Broadway has had less luck with sequels. Successful plays and musicals have often spawned unsuccessful sequels. The first musical to win a Pulitzer Prize, Of Thee I Sing (1931), had a satiric political book by George S. Kaufman and Morrie Ryskind and a brilliant score by George and Ira Gershwin. It ran for 441 performances, which in that era was considered a long run. The same creative team came up with a sequel to this winner called Let 'Em Eat Cake (1933), and it even had the same three actors - William Gaxton, Victor Moore and Lois Moran - playing the same roles they had created in Of Thee I Sing. The results were not good. The show was declared inferior to its predecessor and ran for only 90 performances.

Two George M. Cohan musicals fared a little better. Forty-Five Minutes from Broadway (1906) starred Victor Moore as Kid Burns, a very comic character. The show was a success and repaid its investment a few days after its New York opening. The 1907 sequel, The Talk of New York, starring Moore in the same role, was also a success and played for a popular 20 weeks.
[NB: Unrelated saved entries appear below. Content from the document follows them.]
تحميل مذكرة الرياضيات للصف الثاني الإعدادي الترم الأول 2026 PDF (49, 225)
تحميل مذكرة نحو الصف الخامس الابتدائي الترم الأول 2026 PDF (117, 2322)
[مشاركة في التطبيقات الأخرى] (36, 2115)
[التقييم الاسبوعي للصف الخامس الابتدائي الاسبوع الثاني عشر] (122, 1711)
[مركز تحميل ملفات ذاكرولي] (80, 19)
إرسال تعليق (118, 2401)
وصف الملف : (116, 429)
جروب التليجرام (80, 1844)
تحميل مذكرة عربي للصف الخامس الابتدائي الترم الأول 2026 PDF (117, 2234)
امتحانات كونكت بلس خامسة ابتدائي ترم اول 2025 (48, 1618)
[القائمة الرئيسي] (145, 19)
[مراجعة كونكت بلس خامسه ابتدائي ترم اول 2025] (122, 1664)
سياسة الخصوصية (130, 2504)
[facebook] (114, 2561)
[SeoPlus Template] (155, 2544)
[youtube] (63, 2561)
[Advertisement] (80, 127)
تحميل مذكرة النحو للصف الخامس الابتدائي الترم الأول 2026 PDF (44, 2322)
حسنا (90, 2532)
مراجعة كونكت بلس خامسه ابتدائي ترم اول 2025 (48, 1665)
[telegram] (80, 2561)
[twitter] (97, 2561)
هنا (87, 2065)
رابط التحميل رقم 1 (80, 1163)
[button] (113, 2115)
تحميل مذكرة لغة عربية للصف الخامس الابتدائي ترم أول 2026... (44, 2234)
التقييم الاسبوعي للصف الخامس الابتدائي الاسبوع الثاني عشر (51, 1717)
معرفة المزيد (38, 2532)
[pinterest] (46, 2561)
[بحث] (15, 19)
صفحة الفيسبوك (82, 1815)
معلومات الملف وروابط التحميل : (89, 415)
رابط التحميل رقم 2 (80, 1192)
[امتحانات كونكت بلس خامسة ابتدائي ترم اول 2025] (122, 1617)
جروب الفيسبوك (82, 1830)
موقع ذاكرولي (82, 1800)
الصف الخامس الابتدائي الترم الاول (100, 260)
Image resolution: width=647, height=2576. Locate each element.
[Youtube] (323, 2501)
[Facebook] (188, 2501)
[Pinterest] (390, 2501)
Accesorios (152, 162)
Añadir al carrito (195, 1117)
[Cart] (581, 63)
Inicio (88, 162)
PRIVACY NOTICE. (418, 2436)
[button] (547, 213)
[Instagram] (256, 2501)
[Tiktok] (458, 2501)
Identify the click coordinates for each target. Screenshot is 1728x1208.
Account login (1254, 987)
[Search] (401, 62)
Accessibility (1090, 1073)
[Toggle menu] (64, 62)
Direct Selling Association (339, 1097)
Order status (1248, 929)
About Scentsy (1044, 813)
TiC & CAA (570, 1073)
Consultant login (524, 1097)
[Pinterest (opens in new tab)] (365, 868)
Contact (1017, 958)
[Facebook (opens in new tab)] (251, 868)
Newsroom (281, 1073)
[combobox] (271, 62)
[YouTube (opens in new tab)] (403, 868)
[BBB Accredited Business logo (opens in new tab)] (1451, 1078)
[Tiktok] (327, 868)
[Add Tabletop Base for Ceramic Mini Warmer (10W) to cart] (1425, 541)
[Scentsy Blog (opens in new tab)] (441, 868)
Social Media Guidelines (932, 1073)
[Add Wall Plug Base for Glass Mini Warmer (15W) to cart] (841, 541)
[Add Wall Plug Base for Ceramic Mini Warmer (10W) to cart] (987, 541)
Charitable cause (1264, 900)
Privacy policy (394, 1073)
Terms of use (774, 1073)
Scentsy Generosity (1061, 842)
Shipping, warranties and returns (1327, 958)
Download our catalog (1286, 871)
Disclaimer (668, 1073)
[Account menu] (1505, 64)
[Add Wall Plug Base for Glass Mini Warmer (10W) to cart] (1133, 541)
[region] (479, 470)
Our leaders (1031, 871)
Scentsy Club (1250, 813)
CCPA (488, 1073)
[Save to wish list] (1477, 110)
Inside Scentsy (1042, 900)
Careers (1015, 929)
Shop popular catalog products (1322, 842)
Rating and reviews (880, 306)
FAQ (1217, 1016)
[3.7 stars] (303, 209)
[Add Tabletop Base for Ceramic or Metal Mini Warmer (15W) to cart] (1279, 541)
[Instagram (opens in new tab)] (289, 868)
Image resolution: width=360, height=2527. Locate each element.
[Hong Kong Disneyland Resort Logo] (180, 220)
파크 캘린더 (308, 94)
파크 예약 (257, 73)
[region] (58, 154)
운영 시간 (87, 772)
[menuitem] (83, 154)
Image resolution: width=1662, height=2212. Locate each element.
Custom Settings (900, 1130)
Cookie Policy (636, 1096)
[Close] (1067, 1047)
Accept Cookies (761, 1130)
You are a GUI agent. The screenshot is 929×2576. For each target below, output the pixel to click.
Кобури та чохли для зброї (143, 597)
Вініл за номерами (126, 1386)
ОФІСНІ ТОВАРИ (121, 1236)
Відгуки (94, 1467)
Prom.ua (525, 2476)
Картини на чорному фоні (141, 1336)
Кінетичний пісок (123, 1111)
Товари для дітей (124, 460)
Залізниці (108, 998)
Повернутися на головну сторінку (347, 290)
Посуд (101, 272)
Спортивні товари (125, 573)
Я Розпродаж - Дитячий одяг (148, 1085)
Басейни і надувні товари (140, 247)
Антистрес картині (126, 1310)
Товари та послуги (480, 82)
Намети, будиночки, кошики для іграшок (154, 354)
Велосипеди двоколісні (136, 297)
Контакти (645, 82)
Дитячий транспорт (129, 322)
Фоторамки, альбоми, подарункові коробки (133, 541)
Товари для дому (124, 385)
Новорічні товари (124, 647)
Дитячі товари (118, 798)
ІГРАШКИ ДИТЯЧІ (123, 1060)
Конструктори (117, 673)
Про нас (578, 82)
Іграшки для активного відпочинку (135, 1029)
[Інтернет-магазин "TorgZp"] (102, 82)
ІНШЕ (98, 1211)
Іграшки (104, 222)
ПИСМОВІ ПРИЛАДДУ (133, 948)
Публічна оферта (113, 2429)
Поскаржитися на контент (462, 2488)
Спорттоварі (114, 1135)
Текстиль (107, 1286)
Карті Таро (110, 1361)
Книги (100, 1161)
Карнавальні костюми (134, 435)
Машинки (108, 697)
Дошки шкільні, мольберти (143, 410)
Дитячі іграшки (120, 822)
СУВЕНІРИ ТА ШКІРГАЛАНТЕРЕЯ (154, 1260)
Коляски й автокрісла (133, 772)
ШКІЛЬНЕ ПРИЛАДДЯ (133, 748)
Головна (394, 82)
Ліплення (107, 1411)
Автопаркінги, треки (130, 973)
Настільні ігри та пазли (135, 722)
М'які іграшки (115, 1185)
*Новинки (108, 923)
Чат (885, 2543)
William Gibson's The Miracle Worker (1959) was a very affecting play about Helen Keller and her teacher, Annie Sullivan. It ran for 719 performances and was made into a successful film. Mr. Gibson's 1982 sequel to the play, Monday After the Miracle, depicted what happened to Keller and Sullivan 20 years after the initial play. It received such harsh reviews that it closed after seven performances.

Musical sequels are a very risky business. The 1960 smash Bye Bye Birdie was a thinly veiled satire of Elvis Presley. It ran for 607 performances. In 1981 the creative team behind the show produced a sequel called Bring Back Birdie. Nobody wanted him back, and the musical folded after four performances.

A similar fate awaited the hit musical The Best Little Whorehouse in Texas (1978), which prospered for 1,584 showings. But in 1994, The Best Little Whorehouse Goes Public was produced and it expired after two weeks. Fooling with classics can be dangerous. Ibsen's play A Doll's House has been revived many times on Broadway with success. In 1982 Betty Comden, Adolph Green and Hal Prince ventured to create a sequel called A Doll's Life. It proposed to show what kind of life Ibsen's heroine, Nora, led after she slammed the door on her family in his celebrated play. The fact that she became a women's libber didn't interest critics, and Nora protested for only five performances.

There is one more category to be mentioned: prequels. We know of one successful one. In 1939 Lillian Hellman wrote her venomous study of an avaricious Southern family, The Little Foxes. It was a huge success, with Tallulah Bankhead scoring her biggest Broadway triumph. In 1946 Broadway saw Another Part of the Forest, in which Hellman depicted the same family in earlier years, with Patricia Neal in the Bankhead role. Neal won a Tony Award for the performance, proving that a sequel can be a success.